--- Given text ---
A Safety Guide for Cheerleading
Safety is a big concern in all sports and cheerleading is no exception. Because it combines both stunting and gymnastics, there are many opportunities for accidents if the proper precautions aren’t taken.
Both cheer athletes and coaches alike should always practice awareness, communication and good judgment.
Most, if not all, cheer safety rules may seem like common sense, which makes it easier for you to remember. If you follow the safety guide below, you and your team with be one step closer to an injury-free season!
Basic Cheer Safety
While your team, gym, or cheer program may have its own specific safety rules posted, some basic safety rules of cheerleading are:
- Remove all jewelry
- Wear athletic shoes
- Keep your hair tied back
- Always have supervision
- Practice on safe surfaces such as mats and padded floors
- Have an emergency plan
Quick Reminder for Cheer Coaches
As a coach, you are in charge of the well being of your team, regardless of their age. You must take all proper precautions to ensure the safety of your cheerleaders. This means supervising all stunting and tumbling, as well as providing proper equipment like mats and pads. Also, you should be the one to create an emergency plan in case an accident should occur.
The best way to ensure that you are taking all of the proper safety precautions is to be certified by a safety organization like The American Association of Cheerleading Coaches & Administrators. The AACCA offers workshops and online courses that are designed to educate coaches in cheerleading safety and risk management.
Currently, over 70,000 coaches in the United States have been certified by the AACCA, proving that cheerleading safety is gaining attention throughout the country.
Not necessarily a fun fact, but true and important to know! The most common cheerleading injuries are broken arms and sprained ankles.

--- Tasks to carry out ---
1: Reproduce the stretch of the cheerleading safety guide from "The best way" through "and sprained ankles.", word for word.
2: Answer these questions from the cheerleading safety guide:
(a) Which surfaces does the guide name as safe for practice?
(b) How many coaches in the United States have been certified by the AACCA?
(c) What are the most common cheerleading injuries?
3: Pick up the cheerleading safety guide after its final sentence and keep writing.

--- Provided data ---
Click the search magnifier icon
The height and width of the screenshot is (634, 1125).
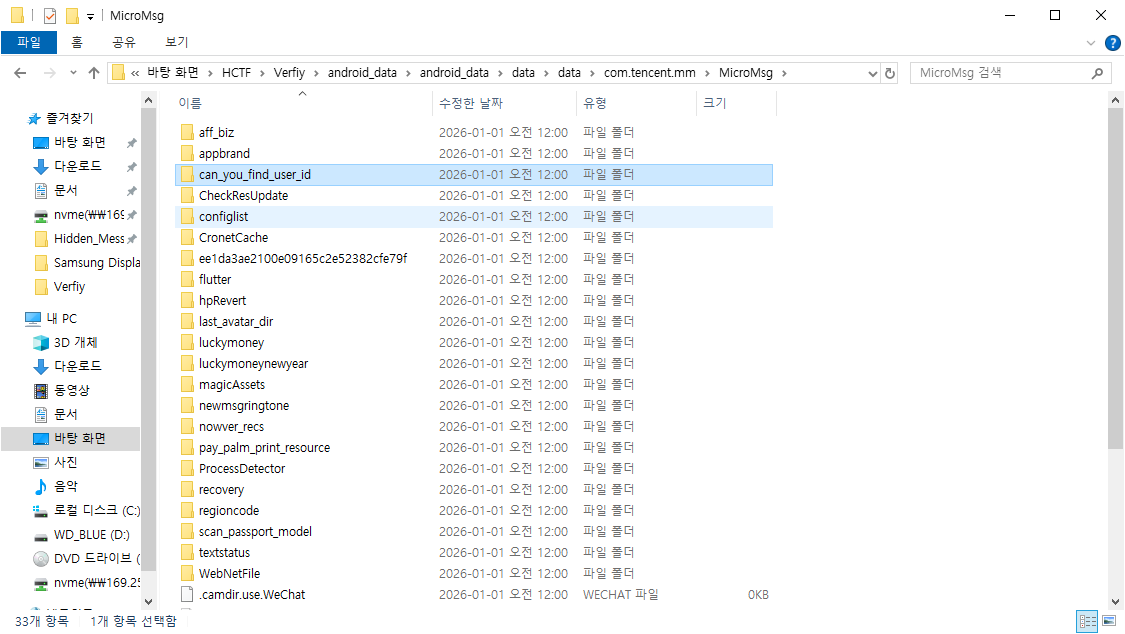(1097, 73)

--- Answers below ---
1:
The best way to ensure that you are taking all of the proper safety precautions is to be certified by a safety organization like The American Association of Cheerleading Coaches & Administrators. The AACCA offers workshops and online courses that are designed to educate coaches in cheerleading safety and risk management.
Currently, over 70,000 coaches in the United States have been certified by the AACCA, proving that cheerleading safety is gaining attention throughout the country.
Not necessarily a fun fact, but true and important to know! The most common cheerleading injuries are broken arms and sprained ankles.

2:
(a) Mats and padded floors.
(b) Over 70,000.
(c) Broken arms and sprained ankles.

3:
Guidelines for Safe Stunting
Stunting is one of the most exciting parts of cheerleading, for both the audience and for the cheerleaders themselves. Because they add that “wow” factor to routines, stunts continue to become more difficult, and therefore more risky as teams up their skill level in the pursuit of higher scores and a more engaged crowd. Unfortunately, with more impressive stunts comes a higher chance of injury.
In order to stay out of harm’s way and still perform spectacular stunts, there are a few basic guidelines that must be followed:
- Always use a spotter: A spotter can help put up a stunt, as well as catch the flyer in case of an emergency. It is never a bad idea to have an extra person keeping their eye on a stunt.
- Follow proper progression: Do not move from a basic stunt to an advanced stunt. Work your way up slowly and master each skill before you move onto something more difficult.
- Practice proper technique: If you become sloppy with your timing or body position, you are increasing you and your teammate’s chances of injuries.
- Don’t fool around: Stunting should be taken very seriously—someone is being lifted into the air! Do not goof off. Instead, remain calm, focused, and aware of the potential danger.
- Communicate: Designate one person in your stunt group to call out directions and keep time, and always follow their lead. If something isn’t going right in a stunt, let your teammates know. You are working as a unit, so you must talk to one another.
- Don’t ignore injuries: If you are hurt, do not continue stunting. You do not want to risk injuring yourself further or hurting someone else in your stunt group. Listen to your body to prevent doing more damage.
- Stay in shape: You will be more likely to get hurt stunting if you are out of shape. You need to be strong and have endurance in order to stunt properly.
It is reported that All Star teams have more injuries than any other type of cheer team.
Safe Tumbling Techniques
When performing any sort of acrobatics, safety should always be a top concern. Tumbling is no different. There is nothing better than nailing a tough tumbling pass and feeling that rush of adrenaline; however, there is nothing worse than missing the mark and injuring yourself.
Tumbling can go either way, so it is up to you to take all of the proper precautions when working on a skill. When tumbling you should. . .
- Get proper instruction: Do not start tumbling on your own. Either get proper instruction at a gym or from your coach.
- Always use a spotter: Until you have mastered a skill, use a spotter. They are there to help you in case of an accident. Usually, a spotter will just give you the extra little push that you need to land, but they can also be there to save your life.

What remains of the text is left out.